Studio album by Nancy Ajram
- Released: March 21, 2014
- Recorded: 2011–2013
- Studio: Various TK (Cairo); Hadi Sharara (Beirut); Joe Baroudjian (Beirut); Leila (Cairo); Sout El Hob (Cairo); M. Sound (Cairo);
- Genre: Arabic Pop; World; R&B; Techno; Dance Pop; Ballad; Pop rock;
- Length: 61:02
- Label: In2Musica
- Producer: Various Jiji Lamara (exec.); Nancy Ajram (exec.); Tarek Madkour; Bassem Rizk; Hussam Kamil; Ahmed Ibrahim; Hadi Sharara; Khaled Nabil; Tarek Aakef; Mohamed El Shaer; Muhannad Khoder;

Nancy Ajram chronology
| Super Nancy (2012) | Nancy 8 (2014) | Nancy 9 (Hassa Beek) (2017) |

Singles from Nancy 8
- "Ma Tegi Hena" Released: March 9, 2014; "Mouch Far'a Kteer" Released: May 28, 2014; "Ma Awedak" Released: August 9, 2014; "Yalla" Released: October 23, 2014; "W Bkoun Jayi Wadeak" Released: February 23, 2015;

= Nancy 8 =

Nancy 8 (also stylized as N #8) is the eighth studio album by Lebanese singer Nancy Ajram.

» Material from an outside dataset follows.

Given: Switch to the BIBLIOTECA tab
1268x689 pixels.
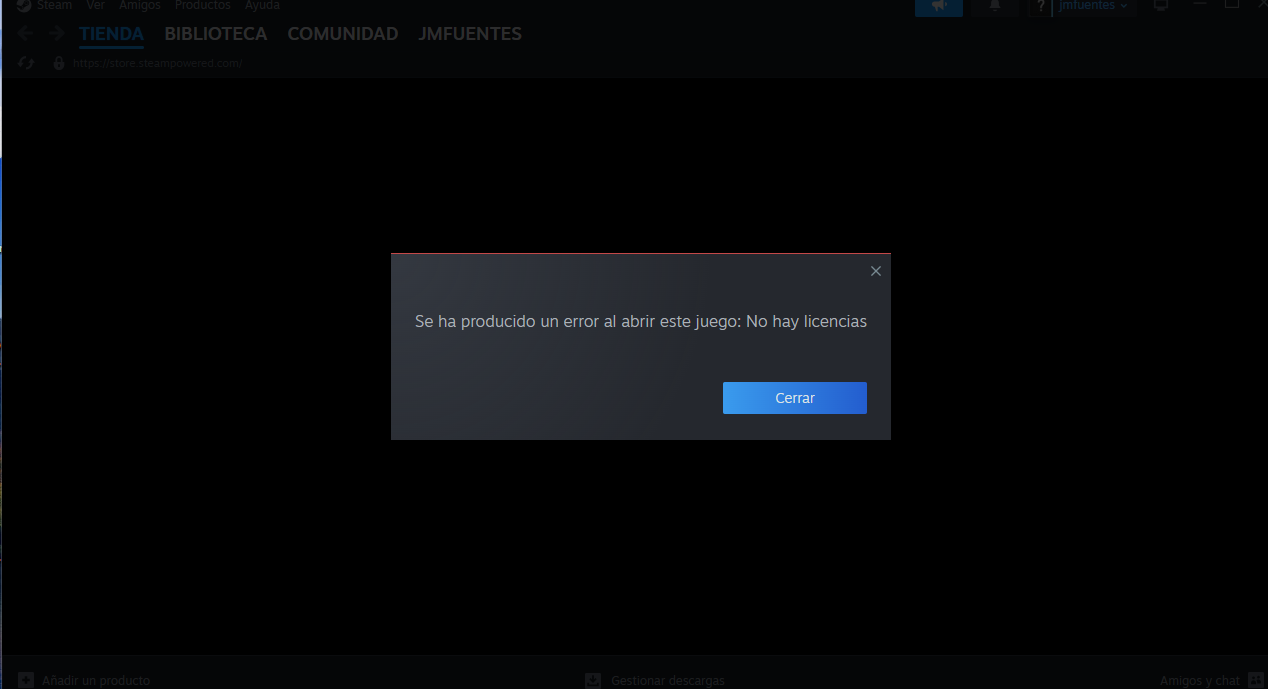Looking at the screenshot, I should tap(215, 34).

It was released on March 21, 2014, by In2Musica nearly four years after the release and international success of her seventh studio album Nancy 7. Like her previous albums, Ajram collaborated with several producers, including Tarek Madkour, Hadi Sharara and Ahmed Ibrahim, along with new collaborations with Hussam Kamil, Khaled Nabil and Muhannad Khoder. The music of 8 features R&B, ballad, pop rock and dance-pop styles in order to emphasize the singer's vocal abilities.

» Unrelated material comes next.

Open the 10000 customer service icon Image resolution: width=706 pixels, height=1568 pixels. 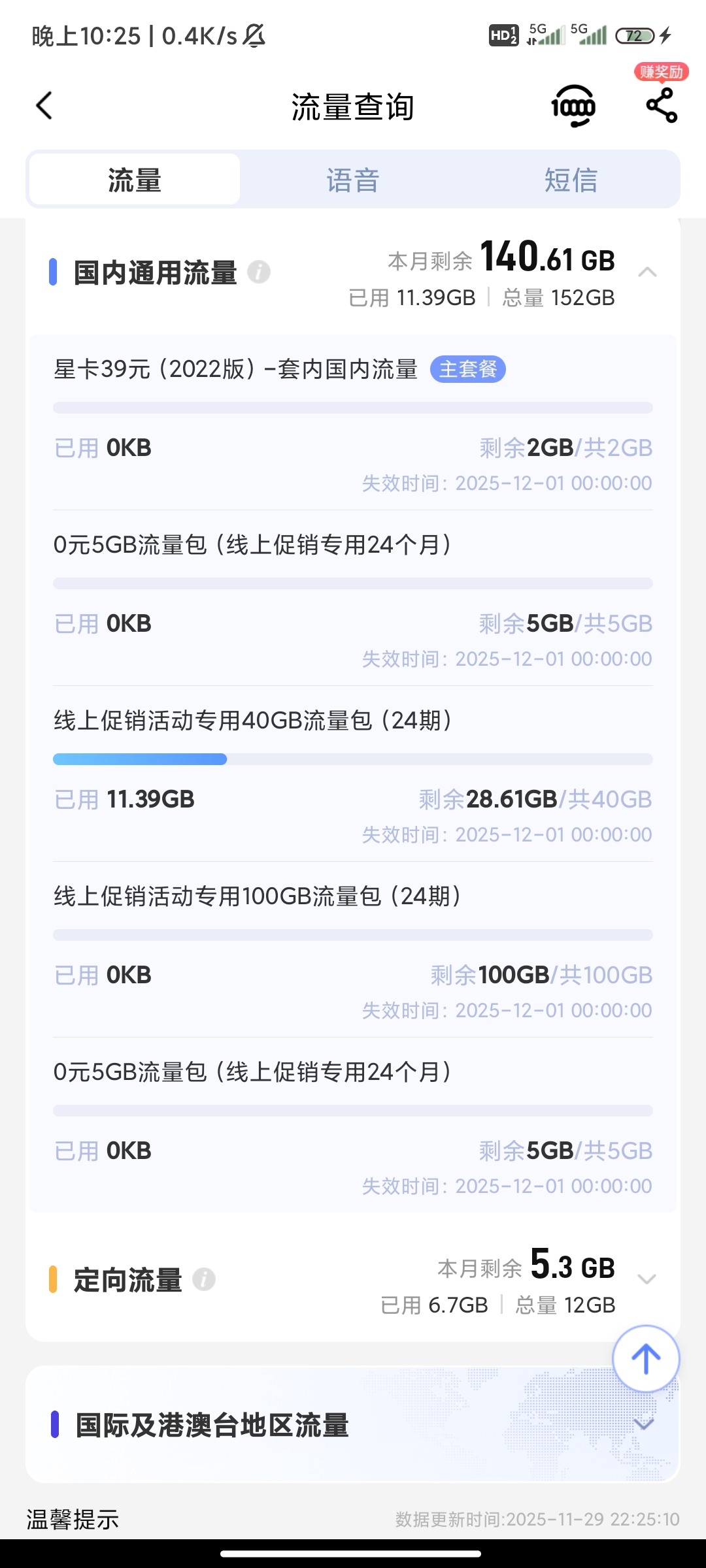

8 received mixed to positive reviews from music critics. Commercially, it became Ajram's eighth album to reach number one in the Arab World. In order to promote the record, "Ma Tegi Hena" was released as the album's lead single on March 9, 2014, going number one all over the Middle East.

== Promotion and release ==

In mid 2013, Ajram announced via social media that her eighth studio album would be released sometime during the year, serving as the follow-up to her seventh studio album Nancy 7 (2010). However, the album was later scheduled for November. In January 2014, 10-second snippets of the album tracks were leaked online. After a long wait, Ajram finally revealed via social media the new album title and its artwork on February 5, saying: "Happy to reveal to you the album cover..be ready for the songs' samples in a few". One week later, the video teaser of the long-awaited "Ma Tegi Hena" was released. On March 9, the new album was listed for pre-order to be available on March 21. Lebanese streets were filled with the album billboards in early March. After three and a half long years, the wait is finally over, Nancy 8 was digitally released worldwide on March 21, simultaneously with the physical release in MENA region.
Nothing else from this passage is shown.